Maybe their label was afraid that giving Fifth Harmony a megaphone to voice the reality of their experiences as young women coming of age in the group wouldn’t make for catchy radio hits. But by the time they had reached Fifth Harmony in 2017, the four-piece were as much business women as they were performers. They knew how to play the game. Even if getting into the studio to put pen to paper didn’t yield hyper-personal explorations within song, it was more about the authority of establishing and exercising an essential role in that space — about proving that they could add their own flare to the formula, too.
Brooke and Normani led the charge on the flirtatious “Make You Mad,” which evenly divides up the vocal spotlight over snappy production. The hypnotic chant of the chorus exudes power and confidence with a promise that there’s no one quite like them. But just a few spaces down on the tracklist, the pair pull the curtain back for a more vulnerable lyrical performance about embracing insecurities on “Messy.” Normani and Jane set the bar high on “Lonely Night,” making self-worth a priority over fleeting pleasure, while Brooke and Jauregui make the group the life of the party on the forward “Sauced Up.” But it’s on “Bridges” that Fifth Harmony adeptly joins as a collective to comment on a tumultuous political landscape taking aim at individuality.
In late 2016, Jauregui published a letter ahead of the presidential election in which she declared that her identity as a bisexual, Cuban-American woman would never be a point of shame in the face of hate. Throughout the promotion of Fifth Harmony, the singer more openly embraced that selfhood, though felt it was too personal an experience to share through four voices, rather than simply her own. At the same time, Normani began opening up about the isolation of being the only Black woman in the group, even having to step back from social media after an onslaught of racist hate flooded her mentions. For the group’s music to have been intertwined so deeply with trends in R&B and hip-hop — the music she grew up on in New Orleans and Houston — Normani deserved more than to have her identity diluted for any collective benefit.

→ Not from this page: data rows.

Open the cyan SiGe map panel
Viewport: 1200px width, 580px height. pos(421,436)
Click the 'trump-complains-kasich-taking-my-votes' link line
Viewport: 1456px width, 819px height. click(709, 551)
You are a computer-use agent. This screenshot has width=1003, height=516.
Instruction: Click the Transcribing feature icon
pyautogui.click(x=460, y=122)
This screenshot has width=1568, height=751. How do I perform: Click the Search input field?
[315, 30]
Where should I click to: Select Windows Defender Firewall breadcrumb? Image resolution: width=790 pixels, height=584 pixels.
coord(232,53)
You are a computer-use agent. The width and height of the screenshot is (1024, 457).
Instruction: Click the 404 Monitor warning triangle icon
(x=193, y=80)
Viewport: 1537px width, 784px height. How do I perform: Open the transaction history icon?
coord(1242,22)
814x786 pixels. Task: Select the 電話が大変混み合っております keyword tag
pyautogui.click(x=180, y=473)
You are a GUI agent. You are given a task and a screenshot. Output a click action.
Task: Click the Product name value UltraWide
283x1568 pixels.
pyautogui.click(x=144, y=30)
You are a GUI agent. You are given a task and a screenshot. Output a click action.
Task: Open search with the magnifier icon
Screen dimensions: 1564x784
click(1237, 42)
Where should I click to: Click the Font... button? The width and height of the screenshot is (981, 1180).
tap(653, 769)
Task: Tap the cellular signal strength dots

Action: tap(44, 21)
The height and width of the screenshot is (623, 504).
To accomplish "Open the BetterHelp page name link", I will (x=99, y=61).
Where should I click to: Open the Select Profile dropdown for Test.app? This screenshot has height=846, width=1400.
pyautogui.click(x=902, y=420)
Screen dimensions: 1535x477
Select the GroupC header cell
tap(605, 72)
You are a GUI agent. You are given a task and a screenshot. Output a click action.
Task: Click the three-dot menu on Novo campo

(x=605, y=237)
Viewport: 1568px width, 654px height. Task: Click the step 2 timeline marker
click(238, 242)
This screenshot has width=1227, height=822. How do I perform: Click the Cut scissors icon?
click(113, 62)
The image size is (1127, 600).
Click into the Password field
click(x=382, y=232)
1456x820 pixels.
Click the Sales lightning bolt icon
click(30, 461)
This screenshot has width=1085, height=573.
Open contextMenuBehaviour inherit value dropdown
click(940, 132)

One of the greatest shortcomings of Fifth Harmony becoming the biggest girl group to dominate since the Spice Girls was the orchestrated need to flatten the identities of these women that, in one way or another, mirrored that of their young, predominantly female audience. They were too complex to have been kept from vocalizing their perspectives, whether they had been completely barred from doing so or simply stripped of the confidence that would allow them to. But once they were given the chance on Fifth Harmony, in tandem with an embracing of their sexuality and autonomy, a fire was ignited that primed each member for solo success. When they couldn’t make loud declarations as writers, they locked into a sense of authority as performers.
If a lyric didn’t feel right, they didn’t have to sing it. If a dance move felt like too much, or not enough, they could implement their own changes as leaders rather than puppets. When they sang, “Gotta keep it on one hundred with ya / The original me wouldn’t fuck with ya” on “Angel,” it was clear that a necessary transition of power had been made. Ahead of the album’s release, Jane told the Los Angeles Times: “We are being more respected this time around. We are in a place where we know what we want and who we are. We’ve recognized our truth and what we have to offer — and our power.”